Madeleine learns that her manicurist is expecting a baby and is in a desperate state as she is unmarried and facing shame, the loss of her job and destitution. Madeleine offers to adopt the baby when it is born, which the manicurist gladly accepts. Hugo later returns from Africa and is delighted with the new son and heir which he assumes is his. Relations between the couple improve for a time, and Madeleine gives birth to her own baby. Hugo makes progress in his political ambitions and is invited to stand for parliament in an upcoming General Election. His political associates and potential constituents are charmed by Madeleine.
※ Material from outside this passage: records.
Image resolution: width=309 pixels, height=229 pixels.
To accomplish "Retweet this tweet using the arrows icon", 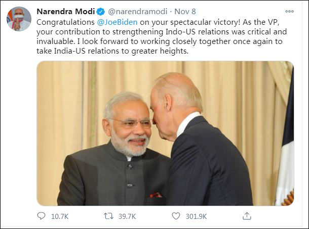I will [x=108, y=216].
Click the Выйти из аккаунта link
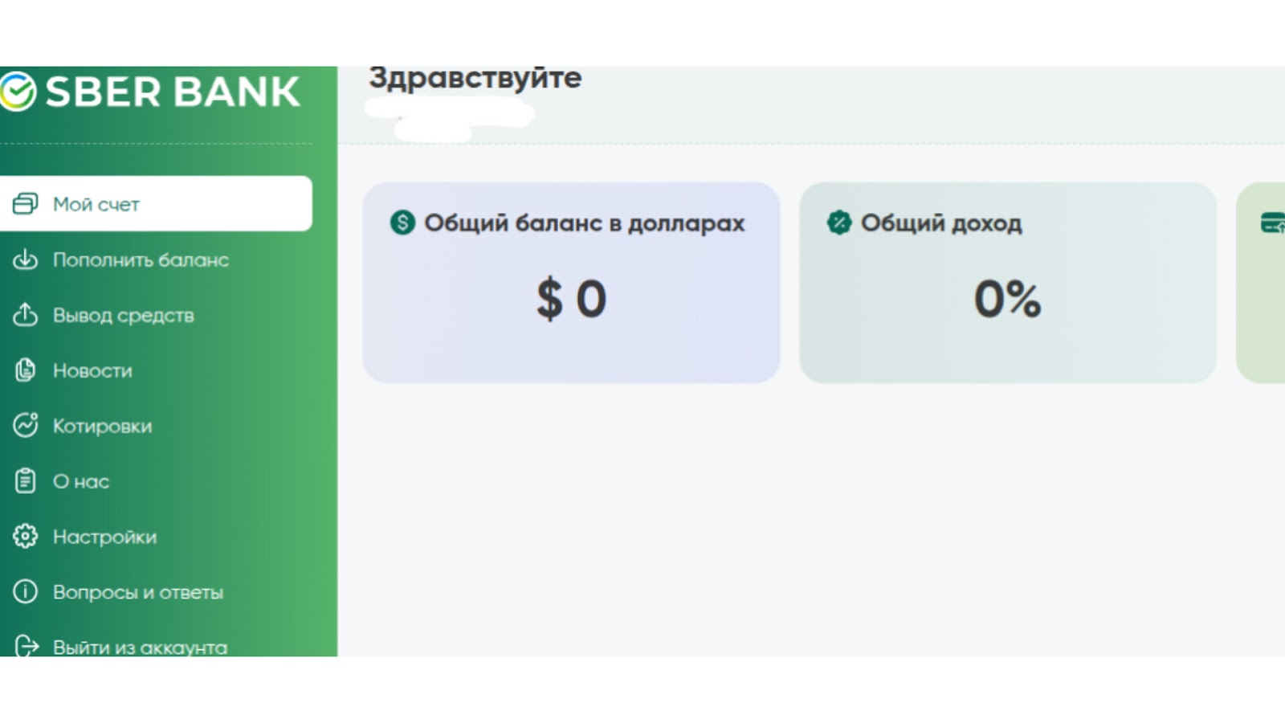This screenshot has width=1285, height=723. (140, 647)
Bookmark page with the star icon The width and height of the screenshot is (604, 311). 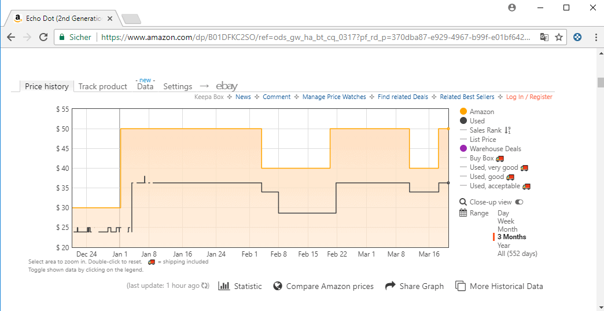click(558, 37)
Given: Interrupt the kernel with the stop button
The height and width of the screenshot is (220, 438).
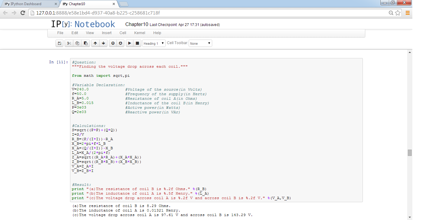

It has not taken long however for him to revert to his womanising ways, and he becomes involved with the devious Nina (Ella Atherton).[3]
As the election approaches, Hugo finds out that the older boy is adopted, not his own child. He and Madeleine have a furious argument and he leaves to stay with Nina. On election night he is in a state of tension. He now quarrels with Nina also, stomps out of her apartment in a temper, and in a moment of inattention steps into an empty liftshaft and falls to his death. After his death, Madeleine receives a letter from the manicurist who has met a man who is willing to take on her and her son, she also unknowingly reveals in an ironic twist that Hugo was actually Stephen's father. In the wake of Hugo's death and the new revelations, Madeleine resolves to rekindle her romance with Lord David in the hope that she can finally find happiness.